--- START SOURCE EXCERPT ---

The core of SAMAF and Khula interventions was shown. Business loans were delivered through the network of financial intermediaries. Small enterprises experienced serious gaps in availability of property and Research and Development (R&D) finance. For procurement, there was a contract based lending product developed with an external partner. Even the NEF had begun to work on looking at contract based lending.

SAMAF had a poverty alleviation product, stretching beyond enterprises to household finance. It would apply to joint income of less than R1 500 per month. Capacity building investment would have to ensure that the network was able to absorb and manage credit facilities. A further product was geared to micro-enterprise development, linking to cooperatives initiatives. It was quite powerful, but there had to be education on its power. The amount of SAMAF lending (R10 000) looked very small. However a cooperative with 10 members could access R100 000, and that represented 10% of R1 million. A real enterprise could be begun with this, with adequate development support instruments.

SAMAF performance at end March 2007 was tabled. The numbers showed low disbursements. This was because before it could start lending, there must first be development processes with financial intermediaries About 28 of the 31 intermediaries had not at that date been in the SAMAF agreement for more than 6 months, and had therefore been in the preliminary stages of framework development.

The Khula performance was also tabled. Ms Manjezi explained the rise in lending approvals between 2006 and 2007 as influenced by the shift in the demand for products, more credit facilities being requested. Khula therefore had to find ways to respond. The number of joint venture partners partnering with Khula was another factor. The numbers seemed consistent also with the outreach. The volume of approvals had increased, and more were accessing finance for larger amounts.

The Government Preferential Procurement for small enterprises product and services had begun with consultation with National Treasury (NT). The Department had to establish a framework for selection of the products to be used. The second phase would refine the implementation and monitoring mechanisms, and would be concluded with work by NT, and the issuing of guidelines.

Mr Mojalefa Mohoto, Unit Director: Enterprise Development, dti, noted that access to markets for small enterprises was a key priority. There was a need to look at market failures and opportunities. The focus would include strengthening the manufacturing chains to supply the demand. There was also encouragement of enterprise clusters and cooperatives, as these could perform better. The ability to absorb labour must be stimulated. Increased markets would increase the capacity to employ. This scheme was not for government alone. Once there was a pool of enterprises, they should create their own markets in the private sector. The ten products had been selected from a sample. Criteria had included the frequency levels of supply of the products to government, and this had informed the final list of ten products. These were listed (see attached presentation).

Mr Mohoto noted that merely providing markets without a linked payment system would not assist. Enterprises must be paid on time. This was legislated for in the Treasury requirements, but had not been happening. There would now be a platform for complaints, through a hotline in SEDA. There would also be government supplier database integration to track growth and movement.

--- END SOURCE EXCERPT ---

## TASK REQUIREMENTS
[1] Copy word for word the part of the passage on SAMAF and Khula small-business finance between "The Government Preferential" and "issuing of guidelines.", inclusive.
[2] Write the next part of the passage on small-business finance and government procurement, picking up after its final sentence.

--- START RAW DATA ---

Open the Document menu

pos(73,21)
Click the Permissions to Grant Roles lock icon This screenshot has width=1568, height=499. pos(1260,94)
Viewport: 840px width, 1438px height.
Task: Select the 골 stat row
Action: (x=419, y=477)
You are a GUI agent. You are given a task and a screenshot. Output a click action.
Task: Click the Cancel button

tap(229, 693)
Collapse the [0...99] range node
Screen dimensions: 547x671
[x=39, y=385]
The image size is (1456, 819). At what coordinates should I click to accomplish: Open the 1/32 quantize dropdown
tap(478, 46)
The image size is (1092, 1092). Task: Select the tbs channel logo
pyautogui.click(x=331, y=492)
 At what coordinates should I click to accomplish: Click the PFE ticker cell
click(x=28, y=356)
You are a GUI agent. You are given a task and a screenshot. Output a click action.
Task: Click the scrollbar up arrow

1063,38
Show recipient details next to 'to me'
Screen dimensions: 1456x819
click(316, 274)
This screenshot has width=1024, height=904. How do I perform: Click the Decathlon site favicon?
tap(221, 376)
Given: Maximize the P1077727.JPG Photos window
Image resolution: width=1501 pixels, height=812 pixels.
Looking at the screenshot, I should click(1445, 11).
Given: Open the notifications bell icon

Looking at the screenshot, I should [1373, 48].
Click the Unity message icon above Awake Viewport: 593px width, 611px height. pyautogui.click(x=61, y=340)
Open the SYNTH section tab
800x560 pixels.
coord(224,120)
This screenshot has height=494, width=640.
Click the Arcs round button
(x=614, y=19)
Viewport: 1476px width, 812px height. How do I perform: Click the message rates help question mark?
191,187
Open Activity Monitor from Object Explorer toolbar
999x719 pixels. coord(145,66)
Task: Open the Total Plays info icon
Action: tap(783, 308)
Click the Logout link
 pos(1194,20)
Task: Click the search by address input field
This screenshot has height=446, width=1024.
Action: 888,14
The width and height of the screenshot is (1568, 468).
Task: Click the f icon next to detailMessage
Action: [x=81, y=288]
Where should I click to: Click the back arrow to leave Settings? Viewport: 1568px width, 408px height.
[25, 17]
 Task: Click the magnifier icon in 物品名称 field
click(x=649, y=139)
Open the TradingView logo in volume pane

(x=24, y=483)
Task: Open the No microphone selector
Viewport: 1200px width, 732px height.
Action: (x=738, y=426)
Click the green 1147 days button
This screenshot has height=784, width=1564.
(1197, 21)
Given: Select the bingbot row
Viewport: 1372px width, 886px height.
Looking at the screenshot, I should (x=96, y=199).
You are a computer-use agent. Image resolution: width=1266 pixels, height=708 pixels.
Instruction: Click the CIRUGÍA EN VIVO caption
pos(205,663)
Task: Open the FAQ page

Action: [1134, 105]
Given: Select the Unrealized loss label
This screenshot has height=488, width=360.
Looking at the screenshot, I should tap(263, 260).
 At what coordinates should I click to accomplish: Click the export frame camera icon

--- END RAW DATA ---

## OUTPUTS
[1]
The Government Preferential Procurement for small enterprises product and services had begun with consultation with National Treasury (NT). The Department had to establish a framework for selection of the products to be used. The second phase would refine the implementation and monitoring mechanisms, and would be concluded with work by NT, and the issuing of guidelines.

[2]
Mr Mohoto said that the ultimate aim was that about 85% of government spending in the ten target areas should be directed towards small enterprises in the long term. However, for the next 18 months, a target of 70% would apply. The initial target would be enterprises supplying R500 000 and below, although there was recognition that some enterprises could supply above that figure. the Department would be running workshops with role players and the mechanisms developed would take into account the dynamics of particular provinces. It was critical for NT to issue guidelines. Annual reporting and monitoring would enable the Department to track the project. A Government Conference on Small Enterprise Procurement would be held in May 2008 to launch and publicise the programme.

Mr Mohoto said again that although the 30-day period was legislated, it was not being implemented in practice. Accounting Officers of Departments would therefore be targeted, and would have to include payment on time in their key performance agreements. A hotline call centre would be established. Complaints would be fed back to the accounting officers so that they could address the problems. The Auditor General should also be asked to comment on the payments.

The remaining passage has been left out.